───── Teks yang Disediakan ─────
Bermodalkan menonton tutorial di youtube, Suryani seorang remaja tuna rungu yang dikenalnya, diajak untuk memulai menganyam sampah-sampah dari gelas plastik kemasan. Awalnya hanya produk keranjang, pola yang biasanya ditemui di pasar tradisional Poso. Dalam perkembangannya, Suryani mengembangkan pola-pola baru seperti membuat dompet kecil, lalu tas-tas dan wadah-wadah kreatif lainnya. Hadrah kemudian mengajak anggota sekolah perempuan lainnya dari Desa Tokorondo serta ibu-ibu di sekitar wilayahnya untuk bergabung mengembangkan produk kerajinan dari sampah.
“Sekarang produk kami sudah sampai ke Belanda, dan Amerika. Orang-orang senang dengan produk bukan hanya karena bentuknya tapi niat kami melindungi lingkungan “ kata Hadrah.
Sejak berinisiasi memproduksi kerajinan dari sampah tahun 2016, produk-produk Bank Sampah yang diproduksi telah dibeli oleh turis dari mancanegara . Produk-produk ini dijual di galeri Dodoha Mosintuwu, di Tentena. Selain tamu dari dalam negeri, beberapa turis dari India, dan Amerika yang juga mengunjungi bank sampah tidak hanya membeli tapi juga ikut mengkampanyekan semangat dari bank sampah ini.
“Lihat rak di sebelah sana?” tangan Hadrah menunjuk rak yang terisi bahan-bahan makanan dan alat tulis, lalu mengambul buku besar dari rak . Dibantu penerjemah, Hadrah menjelaskan mekanisme bank sampah yang dibangun dalam program Usaha Desa Institut Mosintuwu. Tidak seperti bank sampah lainnya dimana sampah dibeli dengan uang, sampah di bank sampah Tokorondo ditukarkan dengan bahan makanan. Hadrah menjelaskan bahwa setiap sekian kilo sampah akan dihitung dengan rupiah, hasilnya bisa ditukarkan dengan barang kebutuhan yang tersedia.
“Dulu untuk beli kebutuhan alat tulis, anak-anak harus minta orang tuanya. Sekarang anak-anak sekolah mengumpulkan sampah yang ada di sekitar mereka untuk ditukarkan dengan buku tulis” ujar Hadrah bangga.
Bank Sampah yang dikelola kelompok perempuan desa Tokorondo bukanlah yang pertama dikembangkan oleh Institut Mosintuwu. Sejak diluncurkan pertama kali pada 16 Juli 2012 di Tentena, program ini masih berkonsentrasi di wilayah sekitar pinggiran danau Poso. Kelompok bank sampah pertama yang dibentuk justru di desa Peura dan Dulumai pada bulan April 2015. Sebulan kemudian, sekitar 20 orang perempuan dari 2 desa ini mendapatkan training keterampilan dasar menjahit untuk membuat aneka kerajinan dari kain bekas dan plastik bekas dari Ibu Sunarni, pengrajin dan pengelola Rumah Sampah di Jakarta.
─────
| Kumpulan Soal |
1. Salinlah bagian teks tentang bank sampah Tokorondo mulai dari "Sejak berinisiasi memproduksi" sampai dengan "bank sampah ini.".
2. Menurut teks tentang bank sampah Tokorondo, di desa mana dan pada bulan apa kelompok bank sampah pertama dibentuk?
3. Lanjutkan teks tentang bank sampah Tokorondo, dimulai setelah kalimat terakhirnya.
Baris data berasal dari sumber yang berbeda dengan teks tentang bank sampah Tokorondo.
───── Data yang Ditampilkan ─────
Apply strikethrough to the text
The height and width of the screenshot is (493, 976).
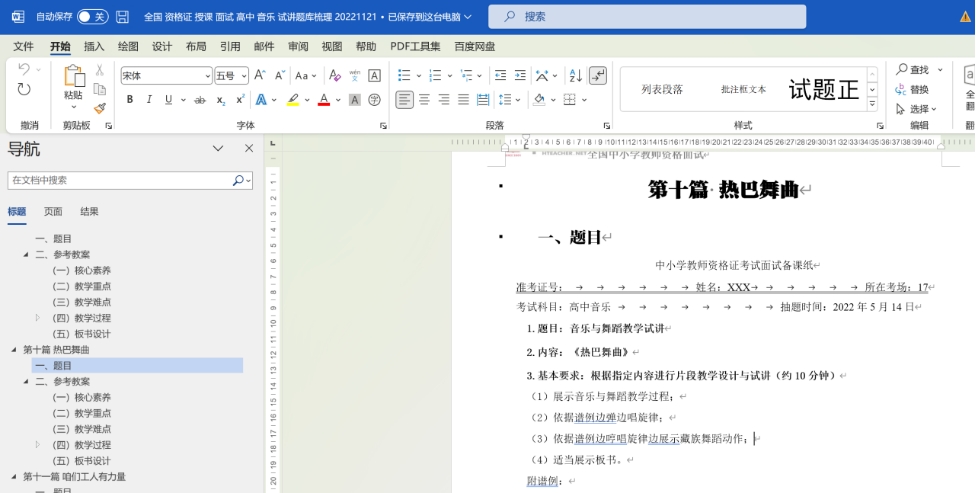pos(200,100)
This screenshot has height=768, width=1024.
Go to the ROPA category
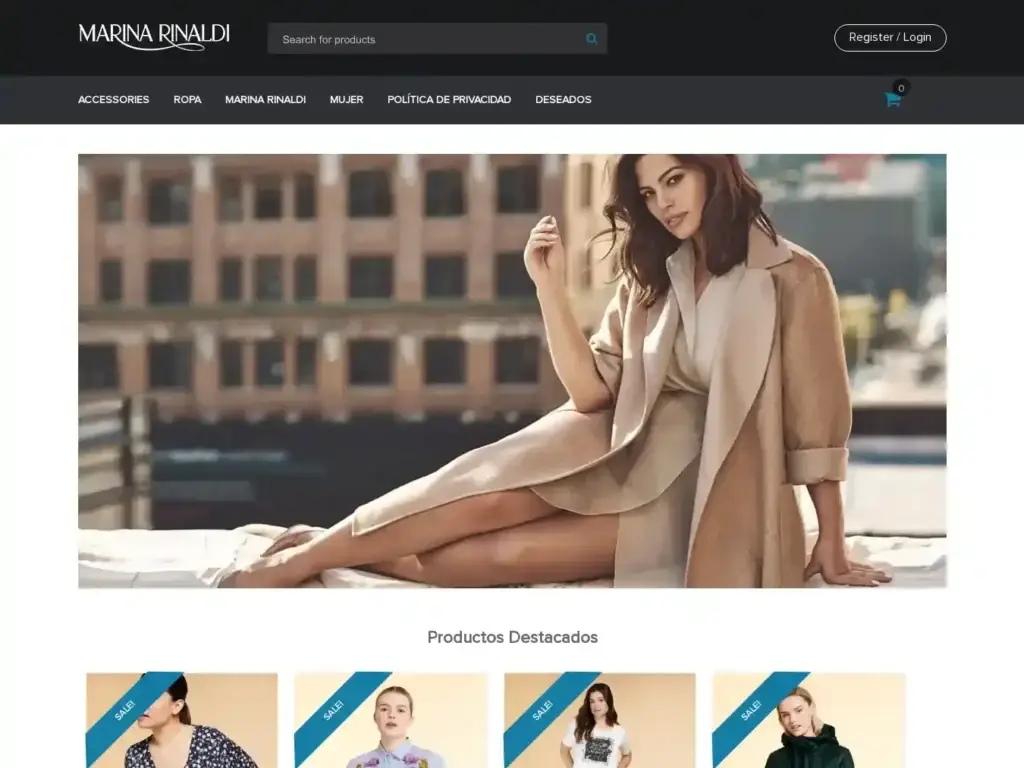187,100
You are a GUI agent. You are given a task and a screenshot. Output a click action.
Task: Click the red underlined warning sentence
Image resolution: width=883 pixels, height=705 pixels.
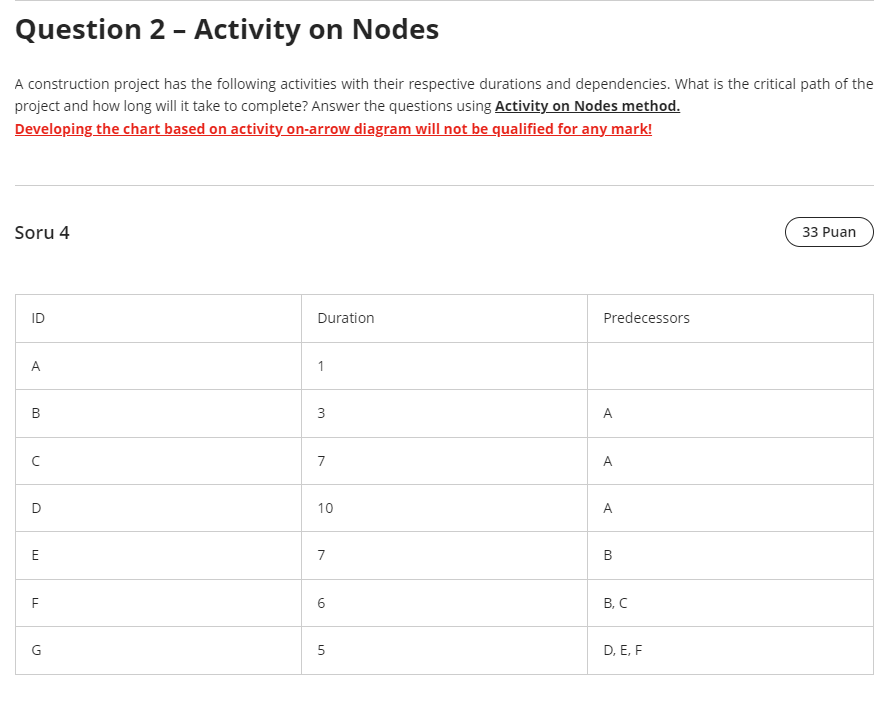pyautogui.click(x=333, y=129)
─────
| Jawaban Tiap Soal |
1.
Sejak berinisiasi memproduksi kerajinan dari sampah tahun 2016, produk-produk Bank Sampah yang diproduksi telah dibeli oleh turis dari mancanegara . Produk-produk ini dijual di galeri Dodoha Mosintuwu, di Tentena. Selain tamu dari dalam negeri, beberapa turis dari India, dan Amerika yang juga mengunjungi bank sampah tidak hanya membeli tapi juga ikut mengkampanyekan semangat dari bank sampah ini.

2. Kelompok bank sampah pertama dibentuk di desa Peura dan Dulumai pada bulan April 2015.

3.
Berbeda dengan ibu-ibu dari kedua desa ini, Hadra dan perempuan lain mendapatkan pengetahuan pengelolaan sampah dari materi ekonomi Solidaritas, salah satu kurikulum di kelas sekolah perempuan.
Pada awalnya hasil kerajinan bank Sampah di Tokorondo pada sisi kualitas dinilai masih kurang bagus. Proses belajar yang dilakukan terus menerus akhirnya membuahkan hasil. Selain tas dan keranjang dari plastik botol minuman ringan, kini mereka mengembangkan produk berupa tatakan gelas yang ternyata banyak diminati untuk menghias meja makan.
Dompet kecil dihargai 150 ribu rupiah, tas keranjang juga 150 ribu rupiah menjadi contoh betapa berharganya sampah plastik ditangan kelompok perempuan. Selain mengurangi sampah yang tidak terurai juga membuka lapangan pekerjaan di desa.
Bukan hanya tempat beraktifitas perempuan-perempuan Tokorondo, Gallery mereka juga menjadi tujuan studi banding dari kelompok desa lain di kabupaten Poso hingga daerah lain. Awal Mei 2017, belasan mama-mama dari kabupaten Waropen, Papua mengunjungi bank sampah untuk mempelajari bagaimana berbagai kerajinan itu diproduksi dan apa semangat yang melatarinya.
“Ini studi tiru” ujar Kepala Dinas Pemberdayaan Perempuan dan Anak Kabupaten Waropen. “kami akan mengerjakan hal yang sama di Waropen”
Banyaknya kerajinan berbahan sampah tentu saja dibarengi harapan masyarakat tidak membuang sembarangan secara sembarangan, terutama sampah plastik. Kecenderungan hidup instan yang tumbuh satu dekade terakhir mendorong penggunaan plastik yang sulit dikontrol. Bahkan, bila hari ini kita ke pasar, hampir semua pedagang menawarkan bahkan sedikit memaksa menggunakan tas plastik untuk setiap dagangan yang dibeli, mulai dari sayur, ikan sampai rempah-rempah.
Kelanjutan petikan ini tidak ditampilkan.